Unshackle data and develop new business insights
IBM Cloud® Object Storage enables organizations to build a centralized data repository to leverage cost-effective and scalable storage that makes it possible to collect and store nearly unlimited amounts of data of any type, from any source. Data remains in its native format and doesn’t need to be moved in and out of IBM Cloud Object Storage; rather, the IBM Cloud Object Storage-based data lake is the persistent data store for the analytics.
IBM Cloud Object Storage is integrated with IBM Analytics Engine, IBM Watson® Studio, IBM Cloud SQL Query and other IBM Cloud services to provide self-service data analytics and business intelligence solutions that go well beyond the scalability, security and cost efficiencies of traditional solutions.
Common use cases
Move data from HDFS clusters to IBM Cloud Object Storage
Free up space on expensive Hadoop clusters by efficiently migrating large amounts of data from Hadoop to IBM Cloud Object Storage.
Query data in place
Use as an active workspace for a range of big data analytics use cases with query-in-place functionality that lets you run analytics directly on your data at rest.
Perform Apache Spark Analytics directly against data stored in object storage
Use as a low-cost, scalable persistent storage layer for analytics with optimized connectively to Apache Spark.
Store data for AI training models
Accelerate machine and deep learning workflows required to infuse AI into your business. Build and train AI models, and prepare and analyze data, in a single, integrated environment.
Build and analyze IoT pipelines
Store massive amounts of IoT data at low cost and allow analytics frameworks to access the data directly. Data pipelines can be easily set up and managed to generate analytics-ready data.
Customer success: Skåne University Hospital
For Skåne University Hospital, IBM Cloud Object Storage makes it possible to gather — and retain — as much surgical information as possible because it is reliable, cost-effective, available globally, and most importantly, offers nearly limitless capacity.
Easily move data from HDFS clusters to IBM Cloud Object Storage
Free up space on expensive Hadoop clusters by using IBM Big Replicate to efficiently move data between Hadoop data clusters to IBM Cloud Object Storage to offer continuous replication with guaranteed data consistency. You can also use IBM Cloud Object Storage Distributed Copy (DistCp), an open-source tool for migrating large amounts data from Hadoop to IBM Cloud Object Storage.
Query data in place
IBM Cloud SQL Query is a fully managed service that lets developers analyze and transform data stored across multiple files in various formats using ANSI SQL statements. The service can query across CSV, Parquet, JSON and ORC files stored in IBM Cloud Object Storage without the need to move or transform data prior. IBM Cloud SQL Query uses Apache Spark, an open-source, fast, extensible, in-memory data processing engine optimized for low-latency, ad hoc analysis of data.

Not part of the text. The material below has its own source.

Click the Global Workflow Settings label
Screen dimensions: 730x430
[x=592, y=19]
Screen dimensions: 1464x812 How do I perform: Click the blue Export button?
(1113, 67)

Perform Apache Spark analytics
IBM Cloud Object Storage offers optimized connectivity to Apache Spark services to store data from multiple sources and quickly gain insights. Using IBM Cloud Object Storage with Spark analytics can completely decouple the compute and storage tiers to allow users to store data in an object storage layer and spin up clusters of compute nodes exactly when users need them. With this model, compute and storage can scale and be purchased independently to allow compute costs to drop to zero when no jobs are running. The insights remain in IBM Cloud Object Storage, and the data can be re-ingested for future analysis.
Store data for Watson machine learning and deep learning workflows
IBM Watson Studio is a hybrid cloud platform, built on the best of open source and IBM tools to analyze data and use it to build and deploy AI models. IBM Cloud Object Storage is integrated with IBM Watson Studio on IBM Cloud. When a machine learning project is created in IBM Watson Studio, an instance of IBM Cloud Object Storage is created automatically to accelerate the handling of the data required to train and deploy machine and deep learning models.

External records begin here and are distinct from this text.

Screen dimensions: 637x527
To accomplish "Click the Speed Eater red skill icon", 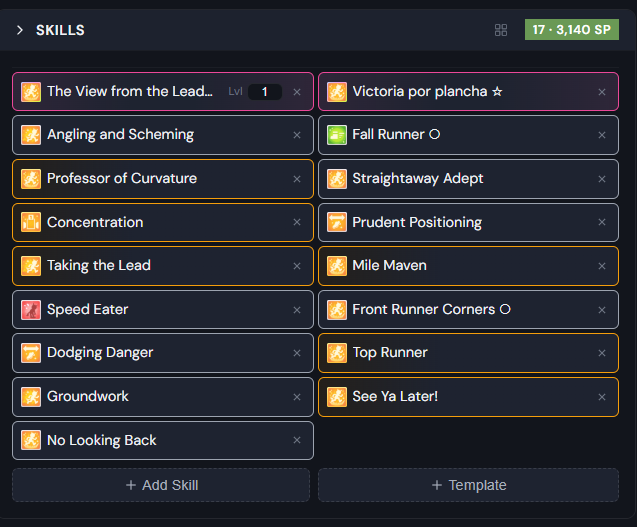I will pos(31,310).
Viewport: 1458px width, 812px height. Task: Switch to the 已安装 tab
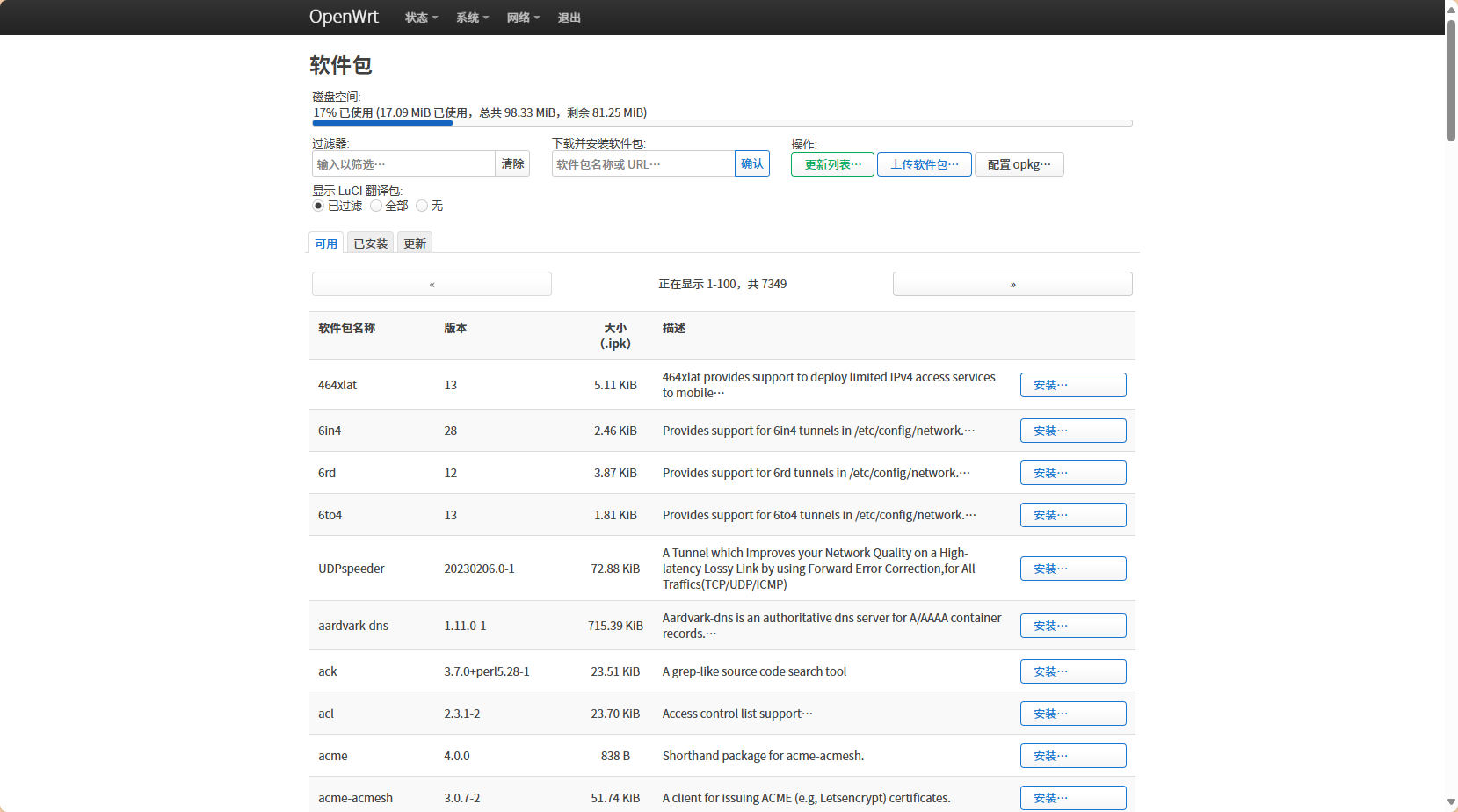click(x=370, y=243)
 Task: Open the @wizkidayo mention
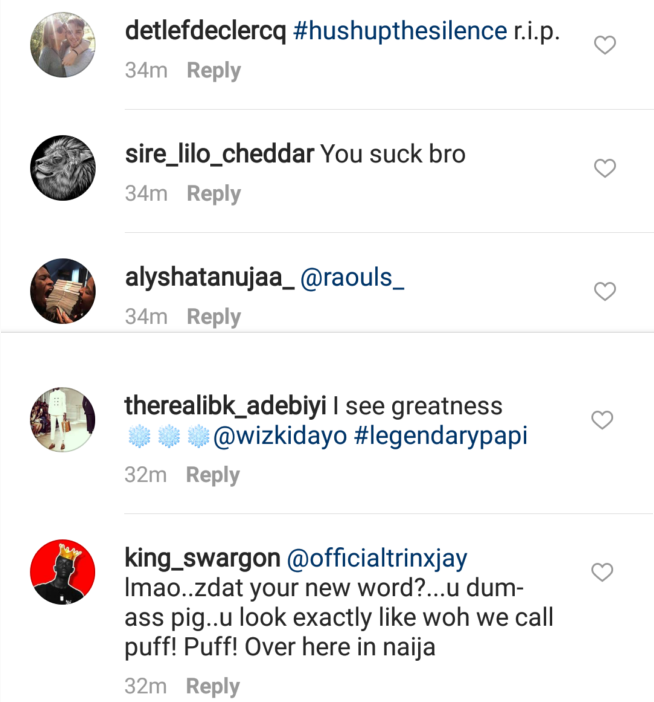click(278, 438)
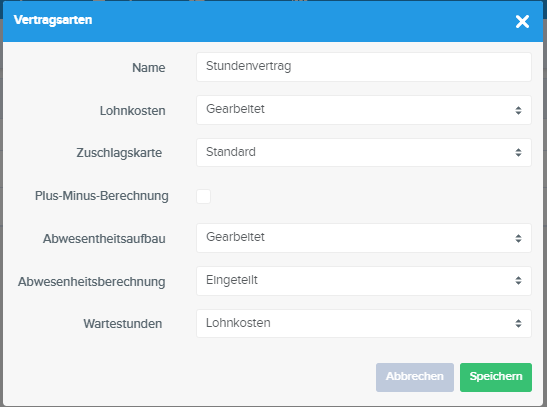This screenshot has height=407, width=547.
Task: Click the Plus-Minus-Berechnung label text
Action: click(x=102, y=196)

Perform intelligent data discovery and governance
Once your data is in IBM Cloud Object Storage, it can be governed with the IBM Watson Knowledge Catalog, using data profilers that segment and protect data to allow for better governance. By implementing a metadata catalogue, IBM Watson Knowledge Catalog has a fundamental understanding of what the data is and what policies may apply to it, and then implements them. IBM Watson Knowledge Catalog includes intelligent data discovery and is integrated with IBM Watson Studio to allow for a seamless transition from ‘finding’ to ‘using’ the information across your business.
Easily build and analyze IoT data pipelines
Object storage is designed for storing massive amounts of IoT data at a low cost and allowing analytics frameworks to access it directly. IBM Cloud provides services based on Apache Kafka and Apache Spark, including IBM Events Streams and Spark as a service, respectively. Data pipelines from IBM Event Streams to object storage can be easily set up and managed to generate analytics-ready data, which can be analyzed directly by IBM Watson using Spark as a service. Moreover, the IBM Watson IoT Platform can be used to capture IoT device data and sent to IBM Event Streams.